Del hotel en el que exhaló su último aliento, evocando su infancia en Sevilla, salió Machado en un ataúd bordado con una bandera republicana que una señora había cosido durante toda la noche. Su cuerpo lo portaron doce soldados españoles presos en el Castillo Real de Collioure, anónimos, que volvieron a sus celdas tras el entierro. Gibson recorre ahora ese pequeño trayecto entre el Bougnol-Quintana —cuyo el propietario, al parecer, ha puesto en venta— y el cementerio, apenas cien metros por una estrecha callejuela, rememorando a un hombre cuya “dignidad era su sufrimiento, su estoicismo”.
También con un grito de diálogo para aproximarse a la idea que tenía Machado para su país, en la que no hay cabida para los muertos enterrados en las cunetas, según Gibson: “Es muy triste que no se haya hecho bien el tema de la Memoria Histórica y que los políticos sigan a la greña. Esta situación habría enfadado a Machado, que quería una España dialogante, sin odio”. No como la reaccionaria y dictatorial a la que se unió su hermano Manuel, quien escribió poemas de alabanza al general franquista Queipo de Llano. La paradoja reside en el presente en ese afán, tanto de la izquierda como de la derecha, de apropiarse del legado del poeta, al que no han leído bien.
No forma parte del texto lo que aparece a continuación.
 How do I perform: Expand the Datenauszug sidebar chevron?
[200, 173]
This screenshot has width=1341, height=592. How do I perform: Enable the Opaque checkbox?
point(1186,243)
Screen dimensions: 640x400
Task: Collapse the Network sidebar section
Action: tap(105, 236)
En el pequeño cementerio de Colliure —que el presidente Sánchez visitará el próximo domingo— descansan los restos de Machado, acompañado de su madre, en una tumba sobria, sencilla, como era él. Cuatro banderas republicanas, varios ramos de flores y un buzón de mensajes para el poeta acompañan el nicho. Es el lugar de peregrinaje del exilio de la posguerra y de la obra machadiana. “Si desaparece de aquí, desparece su huella. Él representa a todos los que tuvieron que salir. Si primero sacan a la momia de Cuelgamuros y España está más unida, con una derecha más razonable, veríamos, pero sería injusto para Collioure”, reflexiona el también autor de Vida, pasión y muerte de Federico García Lorca. en relación a una posible exhumación, como intentaron Franco en 1958 y Fraga en 1966.
Cuando Gibson se enfrenta a la tumba de Machado, le aborda el respeto, la emoción. Incluso el taladro que amenaza con estropear el momento se calla. Y empieza a recitar, como tanta gente que homenajea al poeta, los primeros versos de Retrato, ese poema que acaba con una estrofa premonitoria: “…y cuando llegue el día del último viaje, / y esté al partir la nave que nunca ha de tornar / me encontraréis a bordo ligero de equipaje / casi desnudo, como los hijos de la mar”. Las rosas caen sobre el cuerpo de Machado, y dice Gibson: “Son para la madre también. Pobre Ana”.